[Input for this task]

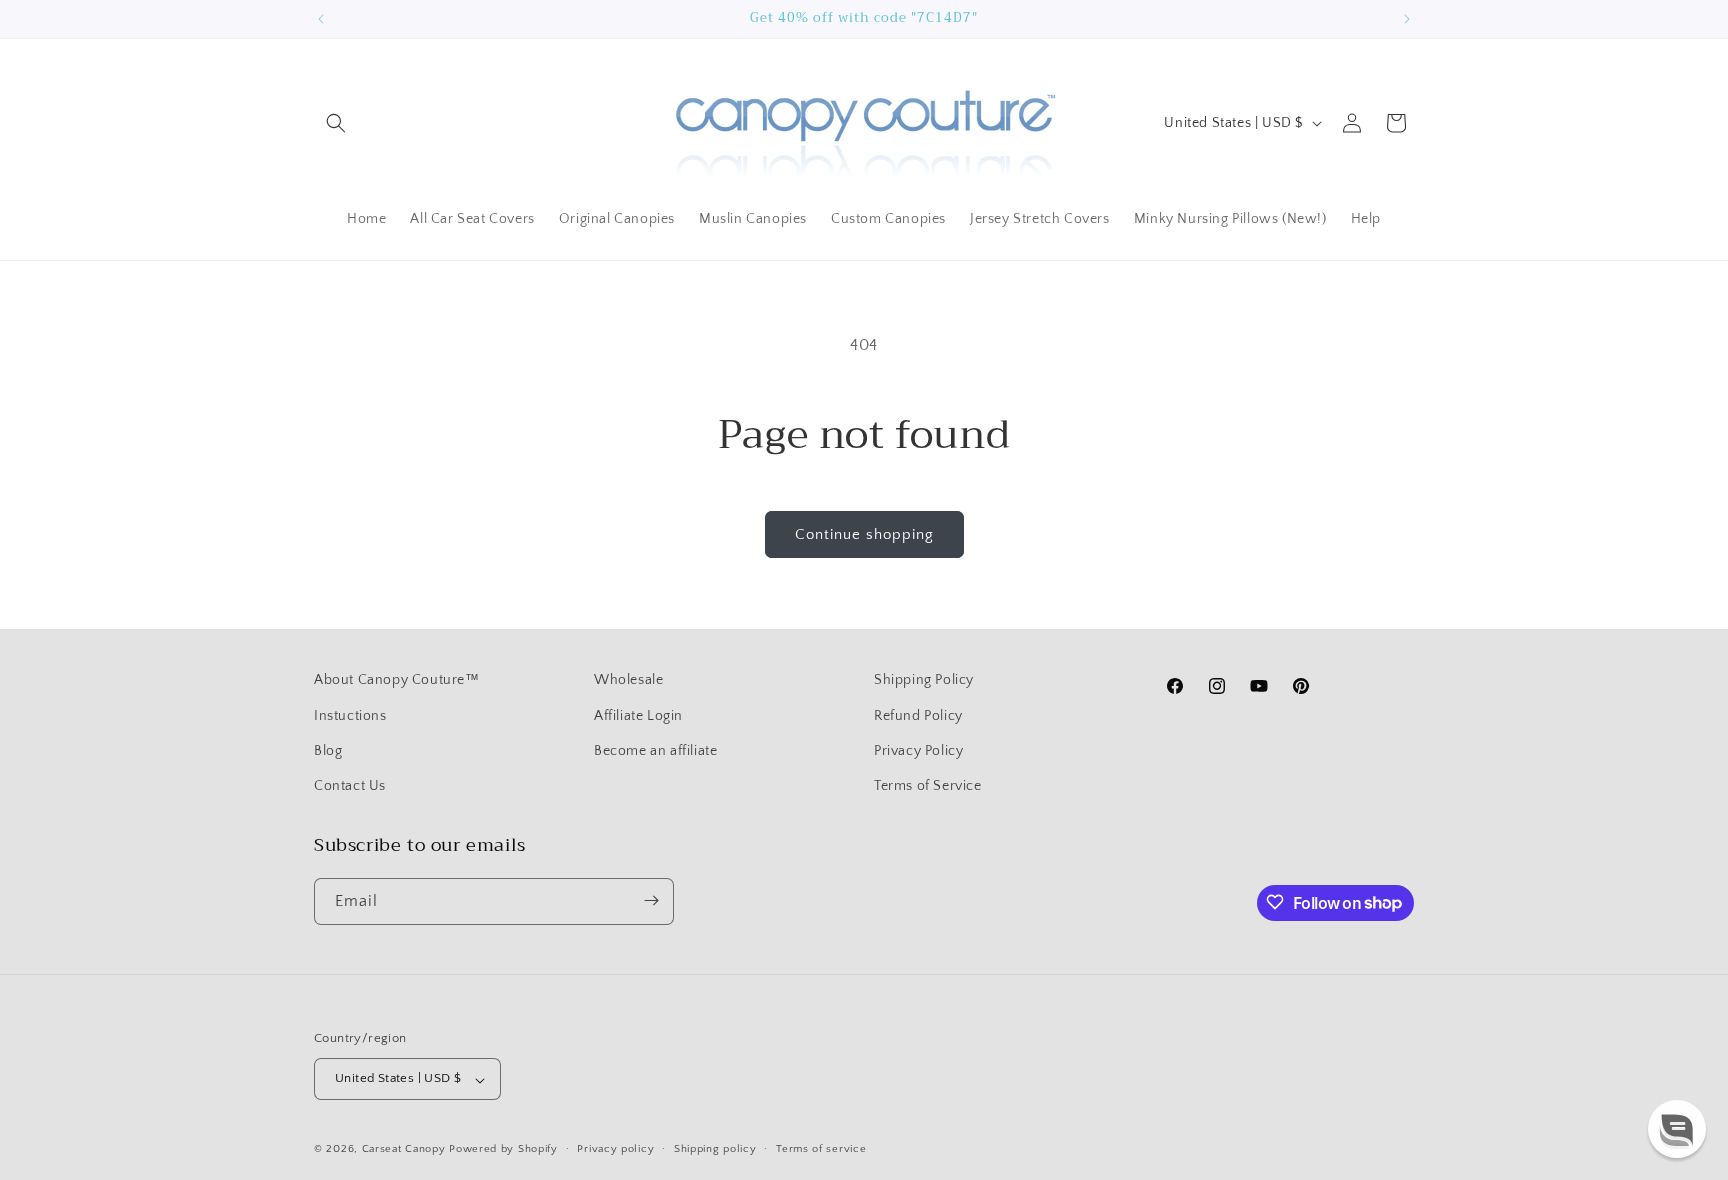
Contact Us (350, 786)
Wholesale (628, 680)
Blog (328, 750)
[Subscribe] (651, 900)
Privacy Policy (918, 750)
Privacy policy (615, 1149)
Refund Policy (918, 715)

[/Input for this task]
[Input for this task]

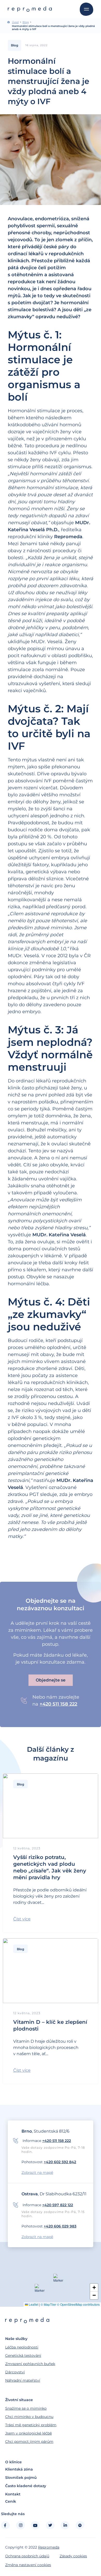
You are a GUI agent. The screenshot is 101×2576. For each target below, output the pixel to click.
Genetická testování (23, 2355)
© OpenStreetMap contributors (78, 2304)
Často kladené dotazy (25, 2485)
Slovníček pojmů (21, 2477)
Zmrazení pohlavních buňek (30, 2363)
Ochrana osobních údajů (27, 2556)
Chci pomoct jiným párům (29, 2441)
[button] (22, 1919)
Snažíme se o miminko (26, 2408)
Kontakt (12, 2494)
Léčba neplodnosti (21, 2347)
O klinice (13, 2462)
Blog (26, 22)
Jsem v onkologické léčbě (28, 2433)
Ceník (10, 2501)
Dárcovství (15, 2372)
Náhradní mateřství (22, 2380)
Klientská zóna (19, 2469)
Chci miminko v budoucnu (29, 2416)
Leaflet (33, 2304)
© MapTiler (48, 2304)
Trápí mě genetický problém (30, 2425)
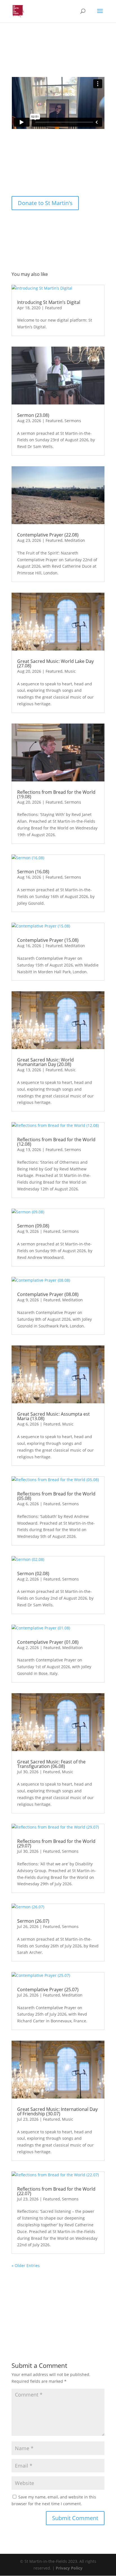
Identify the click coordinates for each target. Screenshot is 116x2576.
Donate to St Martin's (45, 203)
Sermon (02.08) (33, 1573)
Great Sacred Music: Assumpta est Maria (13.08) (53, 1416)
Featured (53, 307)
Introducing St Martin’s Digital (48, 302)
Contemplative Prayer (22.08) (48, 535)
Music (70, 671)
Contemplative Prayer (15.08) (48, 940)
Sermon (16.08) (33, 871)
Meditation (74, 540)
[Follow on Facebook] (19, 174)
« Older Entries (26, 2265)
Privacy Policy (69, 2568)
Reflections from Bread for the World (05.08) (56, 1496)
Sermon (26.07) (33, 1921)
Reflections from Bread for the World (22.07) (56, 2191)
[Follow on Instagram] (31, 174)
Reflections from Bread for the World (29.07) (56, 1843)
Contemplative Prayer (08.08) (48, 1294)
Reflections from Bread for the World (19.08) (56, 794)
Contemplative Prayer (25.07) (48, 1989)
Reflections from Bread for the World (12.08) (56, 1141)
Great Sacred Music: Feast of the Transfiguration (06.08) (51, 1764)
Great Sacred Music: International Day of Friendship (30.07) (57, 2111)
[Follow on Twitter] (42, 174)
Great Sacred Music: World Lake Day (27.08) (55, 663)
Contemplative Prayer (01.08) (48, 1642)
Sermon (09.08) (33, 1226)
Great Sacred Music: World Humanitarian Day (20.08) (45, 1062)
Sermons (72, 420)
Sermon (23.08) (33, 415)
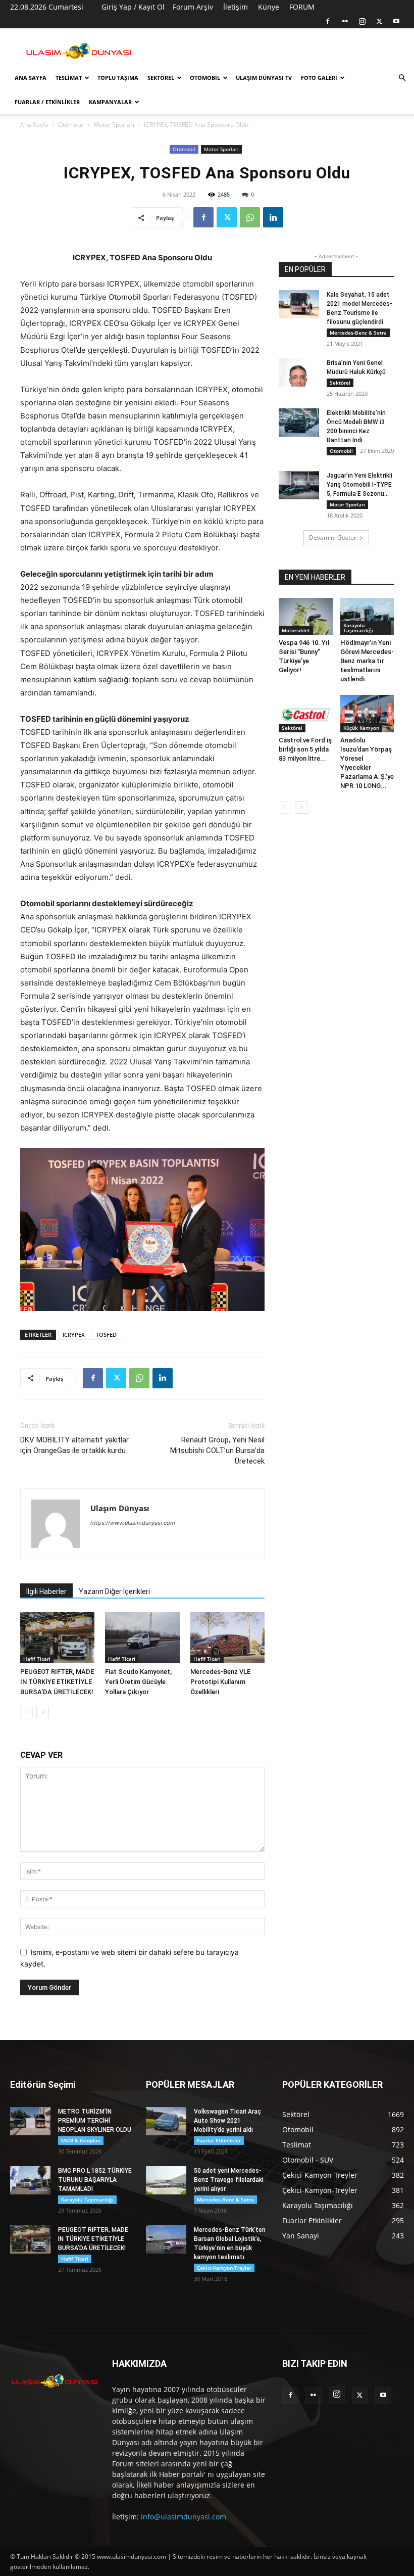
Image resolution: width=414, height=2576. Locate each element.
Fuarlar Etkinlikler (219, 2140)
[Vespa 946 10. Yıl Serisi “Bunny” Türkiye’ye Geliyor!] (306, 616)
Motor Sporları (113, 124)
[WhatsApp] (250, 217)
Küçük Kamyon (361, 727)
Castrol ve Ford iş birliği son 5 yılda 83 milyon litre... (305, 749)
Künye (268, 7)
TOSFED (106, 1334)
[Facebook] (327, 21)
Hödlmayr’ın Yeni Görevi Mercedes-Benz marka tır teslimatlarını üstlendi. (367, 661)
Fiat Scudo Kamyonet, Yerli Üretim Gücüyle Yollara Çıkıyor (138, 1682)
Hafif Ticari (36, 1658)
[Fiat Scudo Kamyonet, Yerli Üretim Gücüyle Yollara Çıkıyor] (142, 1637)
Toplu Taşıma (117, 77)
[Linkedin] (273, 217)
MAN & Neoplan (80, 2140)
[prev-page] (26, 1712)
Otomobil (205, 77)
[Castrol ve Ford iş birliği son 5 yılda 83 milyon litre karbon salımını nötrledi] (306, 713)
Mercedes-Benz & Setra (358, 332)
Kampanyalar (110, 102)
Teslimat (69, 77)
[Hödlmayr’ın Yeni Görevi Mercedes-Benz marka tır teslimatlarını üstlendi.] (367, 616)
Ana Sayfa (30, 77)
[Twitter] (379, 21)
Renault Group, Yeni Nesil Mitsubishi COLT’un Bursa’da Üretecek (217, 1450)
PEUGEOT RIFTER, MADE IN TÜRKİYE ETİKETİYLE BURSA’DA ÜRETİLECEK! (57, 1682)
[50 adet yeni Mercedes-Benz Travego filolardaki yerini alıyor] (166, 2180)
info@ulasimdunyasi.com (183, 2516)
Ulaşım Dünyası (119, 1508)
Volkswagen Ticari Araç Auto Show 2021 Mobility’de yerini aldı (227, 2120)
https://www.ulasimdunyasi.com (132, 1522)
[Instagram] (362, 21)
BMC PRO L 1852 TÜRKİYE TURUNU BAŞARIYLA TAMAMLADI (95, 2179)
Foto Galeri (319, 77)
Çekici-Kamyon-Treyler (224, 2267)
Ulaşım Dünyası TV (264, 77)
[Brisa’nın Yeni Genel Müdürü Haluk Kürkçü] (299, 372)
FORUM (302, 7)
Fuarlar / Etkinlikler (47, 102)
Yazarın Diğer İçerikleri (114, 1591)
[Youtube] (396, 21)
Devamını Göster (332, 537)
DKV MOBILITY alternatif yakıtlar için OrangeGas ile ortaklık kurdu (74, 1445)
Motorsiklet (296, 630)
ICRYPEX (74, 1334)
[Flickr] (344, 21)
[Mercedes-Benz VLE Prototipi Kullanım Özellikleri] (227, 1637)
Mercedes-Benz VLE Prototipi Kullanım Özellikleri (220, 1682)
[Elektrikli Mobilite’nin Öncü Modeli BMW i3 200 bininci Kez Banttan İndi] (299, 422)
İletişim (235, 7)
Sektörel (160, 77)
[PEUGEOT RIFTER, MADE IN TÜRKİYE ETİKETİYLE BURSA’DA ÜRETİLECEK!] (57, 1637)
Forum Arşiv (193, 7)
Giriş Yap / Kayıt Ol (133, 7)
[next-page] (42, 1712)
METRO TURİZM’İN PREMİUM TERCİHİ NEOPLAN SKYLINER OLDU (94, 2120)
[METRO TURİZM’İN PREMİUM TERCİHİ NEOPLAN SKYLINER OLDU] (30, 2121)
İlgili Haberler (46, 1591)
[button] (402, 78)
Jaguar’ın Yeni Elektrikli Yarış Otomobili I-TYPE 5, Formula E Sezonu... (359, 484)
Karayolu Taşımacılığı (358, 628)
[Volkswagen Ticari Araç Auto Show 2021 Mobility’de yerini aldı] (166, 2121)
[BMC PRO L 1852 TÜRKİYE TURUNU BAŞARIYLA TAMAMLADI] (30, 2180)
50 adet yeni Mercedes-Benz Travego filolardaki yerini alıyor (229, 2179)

[/Input for this task]

Look above for the line holding "Contact Us (350, 786)" and the line holding "Refund Policy (918, 715)", then output exactly those two lines and every line between them, nothing more.

* Output below
Contact Us (350, 786)
Wholesale (628, 680)
Blog (328, 750)
[Subscribe] (651, 900)
Privacy Policy (918, 750)
Privacy policy (615, 1149)
Refund Policy (918, 715)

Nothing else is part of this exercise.